Я видел, как влажно блеснули ее зубы, как кончиком розового языка она послюнила палец, его прикосновенье меня обожгло. Ветка у нее под ногою хрустнула, подломилась, я невольно обнял ее свободной рукою за спину и вдруг почувствовал ее всю. Я целовал ее плечи, родинку ниже уха, завиток волос, трепещущие крылья носа.
Наша яблоня тихо приподнялась над звенящим садом и как только что сотворенная планета, содрогаясь, поплыла средь бессмертных небес.
И сыпались, сыпались на траву розовые лепестки.
И лунная река затопляла уменьшающуюся Землю, брызжа и прорезая воздух.
И вскипали порывы ветра клубящихся дуновений вселенских.
И от непостижимого блеска открыть я не мог глаза.
— Таланов, что ты делаешь, Таланов? — только и спрашивала она.
— Ничего, ничего, — повторял я.
И догорел костер.
В полночный час в глухих горах Тань-Шаня лежал я в тридцати шагах от той, что меня обнимала в яблоневом саду. Ее муж храпел. А сама она лежала рядом с мужем и думала о другом человеке.

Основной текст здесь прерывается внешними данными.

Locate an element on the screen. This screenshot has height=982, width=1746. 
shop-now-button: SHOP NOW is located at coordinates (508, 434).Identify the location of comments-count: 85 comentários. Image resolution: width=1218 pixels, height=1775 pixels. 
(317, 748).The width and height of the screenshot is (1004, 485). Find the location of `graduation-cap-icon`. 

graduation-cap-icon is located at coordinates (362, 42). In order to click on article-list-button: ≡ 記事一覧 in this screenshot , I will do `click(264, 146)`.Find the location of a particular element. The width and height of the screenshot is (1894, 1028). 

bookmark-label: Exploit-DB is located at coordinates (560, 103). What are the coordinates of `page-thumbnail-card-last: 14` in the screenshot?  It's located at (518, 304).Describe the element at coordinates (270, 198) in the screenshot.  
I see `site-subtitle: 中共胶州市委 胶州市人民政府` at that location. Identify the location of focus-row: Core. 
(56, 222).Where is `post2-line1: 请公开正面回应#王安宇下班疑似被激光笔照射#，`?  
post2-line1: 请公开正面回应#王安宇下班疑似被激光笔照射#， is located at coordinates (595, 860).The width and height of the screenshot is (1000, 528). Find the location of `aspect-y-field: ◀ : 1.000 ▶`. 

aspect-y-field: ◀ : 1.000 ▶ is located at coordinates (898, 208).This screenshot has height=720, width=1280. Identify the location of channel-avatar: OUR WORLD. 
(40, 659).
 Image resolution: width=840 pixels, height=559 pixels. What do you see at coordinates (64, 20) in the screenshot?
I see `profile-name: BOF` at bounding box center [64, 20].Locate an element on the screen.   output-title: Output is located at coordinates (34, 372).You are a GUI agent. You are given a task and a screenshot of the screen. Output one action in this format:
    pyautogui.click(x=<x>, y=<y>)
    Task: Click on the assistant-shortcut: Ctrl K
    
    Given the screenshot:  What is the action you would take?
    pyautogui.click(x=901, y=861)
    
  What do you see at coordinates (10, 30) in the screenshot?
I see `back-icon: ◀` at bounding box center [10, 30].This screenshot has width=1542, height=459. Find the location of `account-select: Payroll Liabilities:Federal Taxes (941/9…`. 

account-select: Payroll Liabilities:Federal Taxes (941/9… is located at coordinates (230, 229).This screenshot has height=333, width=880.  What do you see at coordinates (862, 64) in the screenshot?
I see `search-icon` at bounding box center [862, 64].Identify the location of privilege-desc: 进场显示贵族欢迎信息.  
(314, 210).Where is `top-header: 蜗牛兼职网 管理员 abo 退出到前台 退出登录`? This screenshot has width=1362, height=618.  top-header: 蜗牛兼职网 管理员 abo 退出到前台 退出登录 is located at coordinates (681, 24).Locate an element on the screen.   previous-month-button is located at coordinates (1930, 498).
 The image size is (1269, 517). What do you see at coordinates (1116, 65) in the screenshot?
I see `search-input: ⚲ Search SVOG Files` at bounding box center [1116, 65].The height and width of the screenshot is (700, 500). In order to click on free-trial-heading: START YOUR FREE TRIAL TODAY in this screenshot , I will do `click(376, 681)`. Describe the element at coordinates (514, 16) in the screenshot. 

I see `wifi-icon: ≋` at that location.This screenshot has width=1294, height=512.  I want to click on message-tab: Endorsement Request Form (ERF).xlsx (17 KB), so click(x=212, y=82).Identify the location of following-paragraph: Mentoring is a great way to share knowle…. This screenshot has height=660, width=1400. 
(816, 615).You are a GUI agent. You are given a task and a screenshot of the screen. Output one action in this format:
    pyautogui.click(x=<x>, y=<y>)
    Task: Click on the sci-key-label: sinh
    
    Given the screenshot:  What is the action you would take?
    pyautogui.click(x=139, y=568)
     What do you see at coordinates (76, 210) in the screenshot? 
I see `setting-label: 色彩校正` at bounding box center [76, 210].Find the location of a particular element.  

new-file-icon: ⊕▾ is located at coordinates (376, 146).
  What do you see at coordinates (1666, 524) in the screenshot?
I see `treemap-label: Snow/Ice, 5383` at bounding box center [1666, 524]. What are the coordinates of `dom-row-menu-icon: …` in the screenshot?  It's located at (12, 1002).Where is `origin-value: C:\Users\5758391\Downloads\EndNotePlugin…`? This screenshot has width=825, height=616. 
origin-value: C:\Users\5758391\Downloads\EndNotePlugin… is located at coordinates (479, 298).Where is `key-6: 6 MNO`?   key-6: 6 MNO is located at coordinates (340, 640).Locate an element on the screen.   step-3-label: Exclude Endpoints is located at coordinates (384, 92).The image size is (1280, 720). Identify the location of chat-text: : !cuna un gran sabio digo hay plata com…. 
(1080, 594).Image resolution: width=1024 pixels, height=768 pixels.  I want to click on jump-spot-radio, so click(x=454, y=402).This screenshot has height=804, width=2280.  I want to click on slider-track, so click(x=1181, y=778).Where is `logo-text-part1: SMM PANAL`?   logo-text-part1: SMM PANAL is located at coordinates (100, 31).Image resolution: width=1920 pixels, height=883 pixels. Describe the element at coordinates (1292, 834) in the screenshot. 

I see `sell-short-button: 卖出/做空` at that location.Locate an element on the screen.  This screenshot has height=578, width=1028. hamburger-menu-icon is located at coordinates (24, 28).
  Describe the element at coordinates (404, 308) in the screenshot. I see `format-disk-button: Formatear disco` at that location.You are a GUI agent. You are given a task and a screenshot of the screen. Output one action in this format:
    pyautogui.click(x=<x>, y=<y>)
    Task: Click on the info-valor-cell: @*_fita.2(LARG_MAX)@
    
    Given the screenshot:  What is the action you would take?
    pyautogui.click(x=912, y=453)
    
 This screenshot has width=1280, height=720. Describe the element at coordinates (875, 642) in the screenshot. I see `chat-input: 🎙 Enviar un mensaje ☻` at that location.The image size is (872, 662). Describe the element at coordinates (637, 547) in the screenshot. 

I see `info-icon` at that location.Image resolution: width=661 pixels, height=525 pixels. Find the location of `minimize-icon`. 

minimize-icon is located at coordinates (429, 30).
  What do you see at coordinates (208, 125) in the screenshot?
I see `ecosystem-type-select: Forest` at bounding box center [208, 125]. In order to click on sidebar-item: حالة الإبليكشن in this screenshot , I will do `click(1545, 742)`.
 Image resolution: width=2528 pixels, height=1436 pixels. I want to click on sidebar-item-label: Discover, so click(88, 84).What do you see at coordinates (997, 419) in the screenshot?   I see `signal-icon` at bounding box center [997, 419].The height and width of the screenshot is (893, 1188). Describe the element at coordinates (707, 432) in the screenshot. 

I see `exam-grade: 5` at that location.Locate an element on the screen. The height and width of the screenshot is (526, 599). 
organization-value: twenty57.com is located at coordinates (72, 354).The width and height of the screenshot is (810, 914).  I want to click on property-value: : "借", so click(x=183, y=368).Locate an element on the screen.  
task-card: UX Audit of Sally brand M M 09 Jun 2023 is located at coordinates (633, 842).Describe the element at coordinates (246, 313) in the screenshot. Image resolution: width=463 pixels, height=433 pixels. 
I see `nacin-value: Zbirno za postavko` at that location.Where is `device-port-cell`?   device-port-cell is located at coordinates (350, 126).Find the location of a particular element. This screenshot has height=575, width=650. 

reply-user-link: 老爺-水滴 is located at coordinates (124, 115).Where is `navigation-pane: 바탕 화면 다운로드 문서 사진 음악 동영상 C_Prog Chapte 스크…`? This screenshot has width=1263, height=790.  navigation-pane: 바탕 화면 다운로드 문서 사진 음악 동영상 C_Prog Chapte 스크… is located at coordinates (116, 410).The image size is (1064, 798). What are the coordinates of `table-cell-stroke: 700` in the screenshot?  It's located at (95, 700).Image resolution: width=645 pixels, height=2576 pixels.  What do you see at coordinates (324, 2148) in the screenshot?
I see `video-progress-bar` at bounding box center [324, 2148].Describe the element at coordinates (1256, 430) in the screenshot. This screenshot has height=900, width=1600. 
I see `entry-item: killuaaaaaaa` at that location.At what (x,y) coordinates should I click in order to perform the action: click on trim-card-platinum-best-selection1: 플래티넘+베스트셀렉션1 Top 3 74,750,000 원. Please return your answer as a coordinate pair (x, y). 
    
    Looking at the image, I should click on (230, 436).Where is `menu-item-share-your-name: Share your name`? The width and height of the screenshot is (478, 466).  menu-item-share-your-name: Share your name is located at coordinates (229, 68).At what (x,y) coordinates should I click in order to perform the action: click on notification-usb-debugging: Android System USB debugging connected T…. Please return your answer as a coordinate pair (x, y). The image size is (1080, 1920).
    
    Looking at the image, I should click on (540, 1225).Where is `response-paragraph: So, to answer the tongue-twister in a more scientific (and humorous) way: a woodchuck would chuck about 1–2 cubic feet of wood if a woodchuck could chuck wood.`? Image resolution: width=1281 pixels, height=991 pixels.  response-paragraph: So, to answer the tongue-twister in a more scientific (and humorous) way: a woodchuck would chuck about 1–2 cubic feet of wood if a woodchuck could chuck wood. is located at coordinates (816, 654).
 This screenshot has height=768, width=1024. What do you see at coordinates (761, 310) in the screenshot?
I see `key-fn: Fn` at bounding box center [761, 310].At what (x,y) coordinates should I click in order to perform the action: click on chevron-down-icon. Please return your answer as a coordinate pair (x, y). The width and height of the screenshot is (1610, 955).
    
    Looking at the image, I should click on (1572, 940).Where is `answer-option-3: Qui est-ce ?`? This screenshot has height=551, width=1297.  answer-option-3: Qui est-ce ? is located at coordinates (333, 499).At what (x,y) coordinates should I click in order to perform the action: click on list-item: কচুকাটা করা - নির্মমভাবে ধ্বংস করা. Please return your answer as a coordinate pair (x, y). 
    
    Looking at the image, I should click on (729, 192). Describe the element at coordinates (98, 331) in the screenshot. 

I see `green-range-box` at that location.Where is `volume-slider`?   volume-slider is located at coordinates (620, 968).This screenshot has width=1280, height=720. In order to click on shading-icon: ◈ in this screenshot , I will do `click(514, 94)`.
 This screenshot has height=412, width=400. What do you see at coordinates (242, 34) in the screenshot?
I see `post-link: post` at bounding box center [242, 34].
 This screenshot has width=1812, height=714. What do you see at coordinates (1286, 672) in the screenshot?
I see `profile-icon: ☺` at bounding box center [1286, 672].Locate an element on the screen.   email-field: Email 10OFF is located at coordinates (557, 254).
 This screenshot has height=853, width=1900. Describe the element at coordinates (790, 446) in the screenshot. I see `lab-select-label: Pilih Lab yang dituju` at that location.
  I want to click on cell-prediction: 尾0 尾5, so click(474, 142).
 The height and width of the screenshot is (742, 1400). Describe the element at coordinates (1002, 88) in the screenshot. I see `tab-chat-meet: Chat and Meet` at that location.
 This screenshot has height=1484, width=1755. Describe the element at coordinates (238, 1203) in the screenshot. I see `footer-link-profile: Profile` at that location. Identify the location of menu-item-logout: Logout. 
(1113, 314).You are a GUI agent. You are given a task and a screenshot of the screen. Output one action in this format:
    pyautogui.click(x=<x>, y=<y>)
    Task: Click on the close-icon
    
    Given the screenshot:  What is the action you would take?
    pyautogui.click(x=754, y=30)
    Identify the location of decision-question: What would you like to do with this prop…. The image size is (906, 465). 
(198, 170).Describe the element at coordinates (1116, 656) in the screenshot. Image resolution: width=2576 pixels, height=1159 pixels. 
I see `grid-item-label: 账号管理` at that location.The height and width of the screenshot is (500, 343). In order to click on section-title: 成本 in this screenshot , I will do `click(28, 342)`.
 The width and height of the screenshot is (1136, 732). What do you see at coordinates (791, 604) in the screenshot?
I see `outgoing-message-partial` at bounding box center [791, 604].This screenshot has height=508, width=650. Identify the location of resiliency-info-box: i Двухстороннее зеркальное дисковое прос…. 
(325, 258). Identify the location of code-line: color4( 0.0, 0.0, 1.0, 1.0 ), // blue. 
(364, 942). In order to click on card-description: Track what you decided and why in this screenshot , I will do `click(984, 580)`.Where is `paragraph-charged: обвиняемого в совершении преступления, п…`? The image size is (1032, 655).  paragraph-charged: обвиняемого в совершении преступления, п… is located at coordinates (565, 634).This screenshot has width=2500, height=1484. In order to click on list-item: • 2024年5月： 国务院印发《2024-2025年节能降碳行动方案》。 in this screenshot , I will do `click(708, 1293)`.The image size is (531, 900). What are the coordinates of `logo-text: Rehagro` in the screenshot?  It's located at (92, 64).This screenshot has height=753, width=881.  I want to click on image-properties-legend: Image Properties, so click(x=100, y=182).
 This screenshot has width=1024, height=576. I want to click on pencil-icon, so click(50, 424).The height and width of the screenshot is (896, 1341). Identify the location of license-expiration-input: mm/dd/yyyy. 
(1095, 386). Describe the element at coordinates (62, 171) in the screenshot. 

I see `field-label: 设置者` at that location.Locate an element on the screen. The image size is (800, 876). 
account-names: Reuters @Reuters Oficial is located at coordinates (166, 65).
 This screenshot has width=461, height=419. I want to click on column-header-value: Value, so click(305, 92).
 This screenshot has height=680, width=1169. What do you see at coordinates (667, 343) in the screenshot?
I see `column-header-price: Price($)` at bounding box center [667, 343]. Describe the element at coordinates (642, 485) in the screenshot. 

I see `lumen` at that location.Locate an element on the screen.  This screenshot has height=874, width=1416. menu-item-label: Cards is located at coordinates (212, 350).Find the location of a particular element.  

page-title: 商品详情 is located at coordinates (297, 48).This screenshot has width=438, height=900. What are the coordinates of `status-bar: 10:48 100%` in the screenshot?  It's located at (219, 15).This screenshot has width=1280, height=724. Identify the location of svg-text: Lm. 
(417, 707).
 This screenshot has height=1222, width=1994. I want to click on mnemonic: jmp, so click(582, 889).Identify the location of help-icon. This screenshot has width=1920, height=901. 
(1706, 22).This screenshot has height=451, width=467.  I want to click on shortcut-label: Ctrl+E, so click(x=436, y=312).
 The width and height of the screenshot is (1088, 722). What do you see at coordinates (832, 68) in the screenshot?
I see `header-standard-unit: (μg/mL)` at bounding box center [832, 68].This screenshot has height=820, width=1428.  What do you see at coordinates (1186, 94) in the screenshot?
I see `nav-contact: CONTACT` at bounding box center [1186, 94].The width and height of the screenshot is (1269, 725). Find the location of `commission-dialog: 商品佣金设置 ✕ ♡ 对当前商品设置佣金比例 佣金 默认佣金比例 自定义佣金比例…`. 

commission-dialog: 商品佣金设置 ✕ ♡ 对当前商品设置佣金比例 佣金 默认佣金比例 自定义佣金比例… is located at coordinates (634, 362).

О человеке предавшем. И ее. И яблоневый сад. И обмелевшую реку Или. И свой дом запустелый в станице, где уже не мычат коровы, и не горланят петухи, и у ларька под обрывом не вспоминают войну инвалиды; люди добрые ларечек снесли, механизмы обрыв заровняли, обрели инвалиды долгожданный покой.
Даже мать свою предал тот, кого она обнимала. Даже мать, о которой он думал, что она будет жить вечно. Но ошибся, хотя ошибается редко, и в июльском черном пекле, на кладбище, далеко за городом, когда мать уже опускали на полотенцах туда, он выл как зверек, вымаливая чудо перед хмурыми вечными снегами. И не вымолил, и опять предал — теперь уже память о матери, предал за сребреники в австралийской гонке, за пластмассовые крылья славы, за коллекционирование диковинных стран, за бешеную жизнь, где терялось представление о времени, так что предавший всё и вся даже к могиле матери припадал не каждый год.
И ведь ни разу, ни единого разу не посетила его спасительная мысль: а куда ты спешишь? бежишь от чего? от родимых пенат и могил? от пресветлых лесов над излуками рек? от древних святых городов? А что, если реки мелеют, и пустеют просторы небес, и редеют леса, и не слышно в деревнях девичьего смеха только из-за одного тебя? Ты, один только ты в ответе за все. Земля и небо без тебя мертвы. Останься ты здесь, возле той, что тебя обнимала в яблоневом саду, — и не висел бы над городом серый туман, и тюльпаны цвели бы у крайних домов станицы, и фазаны, как прежде, садились бы на крышу школы, и бушующее весеннее пламя нашего сада было б видно с других планет. Так не дай захиреть, Человече, ни племени лунных, ни племени ратников Земных!
В полночный час в глухих горах Тянь-Шаня стали смутно высвечиваться окаемки вершин, подпирающих небо. То свершалось шествие Луны. За шестьдесят восьмым камнем от слияния ручья с Тас-Аксу, вверх по ущелью, проснулась в норе рысь.
И сразу почуяла запах зайца, притаившегося меж корней серебристой ели. И заяц почувствовал на себе рысиный взгляд, просветивший, как луч, скалу и корни серебристой ели, вскочил и кинулся вверх по склону, поближе к людям, которые спали в двух палатках, вернее, спал лишь один и страшно рычал, отпугивая рысь.
Старая серебристая ель очнулась от темного забытья. От корней вверх по ветвям торжественно двинулась влага, притягиваемая Луной. Ель вспомнила, как пятьсот семьдесят семь лун тому назад под нею пол-луны прожил в палатке седобородый человек. Днем он спал, а ночами просвечивал ее лучами, приятно щекотавшими ствол и ветки, и с той поры всякий раз, когда над горами показывается Брат Луны, такой же круглый, но маленький и красноватый, от Брата исходят те же приятные лучи. Их посылают из холодных крон неба живущие в горах на Брате Луны серебристые ели.